The boy stepped forward a second later, eyes shining with admiration. "Thank you for saving me, Batman!"
"Get inside now," Batman ordered him and received an intense nod in return. Normally he would have made sure the boy got to safety, and escorted him there personally, but he had been slowed down enough. His work had been delayed unnecessarily by reactions he wasn't supposed to have in this costume.
He was a guardian, a knight, not a human. He would kill Joker and Harley if he had to, but he could not do so in front of the child. That was the one promise he intended to keep to her.
Harley put Jaylie down in a spot several blocks away once she was sure the Bat had lost track of them. A voice from above on a roof surprised them.
"He just couldn't resist, could he?" The voice cut through the sounds of the decreasing traffic and sirens, dripping with honey and poison. The figure was only a streak of red hair moving with the breeze, and the green leaves surrounding her.
"Red!" Harley beamed. "You know Puddin, he can't resist a playground."
With the help of a thick bunch of vines, Ivy landed next to them and leaned forward, giving Harley a light kiss on the cheek. "I'm glad you came to see it."
"Love what ya did with the place, by the way!" Harley held tight onto Jaylie's hand as they looked at the vines that had encased several government buildings completely. "I told Puddin' to leave your work alone today."
Ivy looked at Jaylie and the spores floating in the air around them. "Seems like the shots I gave her worked well. How is she feeling?"
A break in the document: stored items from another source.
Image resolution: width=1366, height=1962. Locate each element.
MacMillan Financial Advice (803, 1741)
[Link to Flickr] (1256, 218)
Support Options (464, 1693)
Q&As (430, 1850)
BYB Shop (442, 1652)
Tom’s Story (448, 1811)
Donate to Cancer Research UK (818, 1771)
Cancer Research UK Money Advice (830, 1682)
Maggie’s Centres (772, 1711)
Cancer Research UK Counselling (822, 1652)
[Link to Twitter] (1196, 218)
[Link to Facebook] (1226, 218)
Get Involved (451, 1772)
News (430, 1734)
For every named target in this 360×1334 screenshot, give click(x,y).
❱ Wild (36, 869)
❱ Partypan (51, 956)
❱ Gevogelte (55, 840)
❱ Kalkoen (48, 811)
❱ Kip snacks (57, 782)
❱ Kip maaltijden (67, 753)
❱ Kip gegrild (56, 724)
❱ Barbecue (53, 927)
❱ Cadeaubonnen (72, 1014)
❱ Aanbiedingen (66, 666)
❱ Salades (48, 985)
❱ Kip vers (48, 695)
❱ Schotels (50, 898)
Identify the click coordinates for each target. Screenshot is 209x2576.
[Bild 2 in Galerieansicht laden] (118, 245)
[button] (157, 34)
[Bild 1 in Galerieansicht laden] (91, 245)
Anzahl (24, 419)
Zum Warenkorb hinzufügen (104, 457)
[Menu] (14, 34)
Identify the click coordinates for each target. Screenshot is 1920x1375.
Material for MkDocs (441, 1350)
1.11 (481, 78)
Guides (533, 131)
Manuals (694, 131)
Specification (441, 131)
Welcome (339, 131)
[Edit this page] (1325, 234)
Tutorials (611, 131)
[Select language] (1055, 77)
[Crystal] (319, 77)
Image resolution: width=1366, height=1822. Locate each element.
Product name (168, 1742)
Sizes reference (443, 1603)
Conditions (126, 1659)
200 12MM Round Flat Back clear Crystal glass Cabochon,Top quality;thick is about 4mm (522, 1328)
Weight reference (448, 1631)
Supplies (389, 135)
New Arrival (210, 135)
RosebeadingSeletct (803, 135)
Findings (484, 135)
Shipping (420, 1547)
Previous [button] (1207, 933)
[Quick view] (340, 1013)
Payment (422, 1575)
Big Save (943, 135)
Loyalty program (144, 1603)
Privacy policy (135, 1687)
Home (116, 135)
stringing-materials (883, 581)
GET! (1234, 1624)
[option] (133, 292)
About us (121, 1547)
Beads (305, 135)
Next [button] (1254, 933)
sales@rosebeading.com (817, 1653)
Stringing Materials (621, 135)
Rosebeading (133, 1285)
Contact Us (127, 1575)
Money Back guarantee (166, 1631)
The girl showed off all her teeth in a smile. "Fine."
"She's been so excited," Harley giggled, then sneezed again. "There's something about these flowers..."
Ivy suddenly moved, perking up as if she smelled something. "Hurry up and get out, he's nearby. My plants feel it."
There was no doubt about who she was referring to, and Harley looked around as the sounds of gunshots came closer. "Take her to one of my buildings, she'll be safe," Ivy said before she disappeared in a cloud of spores and dust.
Harley lifted Jaylie up again to be able to move faster, and the child clung to her, looking all around with excitement, as she hurried towards the street, guided by the sounds of traffic. The last citizens were heading home, alerted by the morning news, taken by surprise by the previous nights' biological attacks. Harley tried to remember the meeting points they had set up in town. She was not going to miss out on all the fun, but she was not going to let Jaylie get in the way.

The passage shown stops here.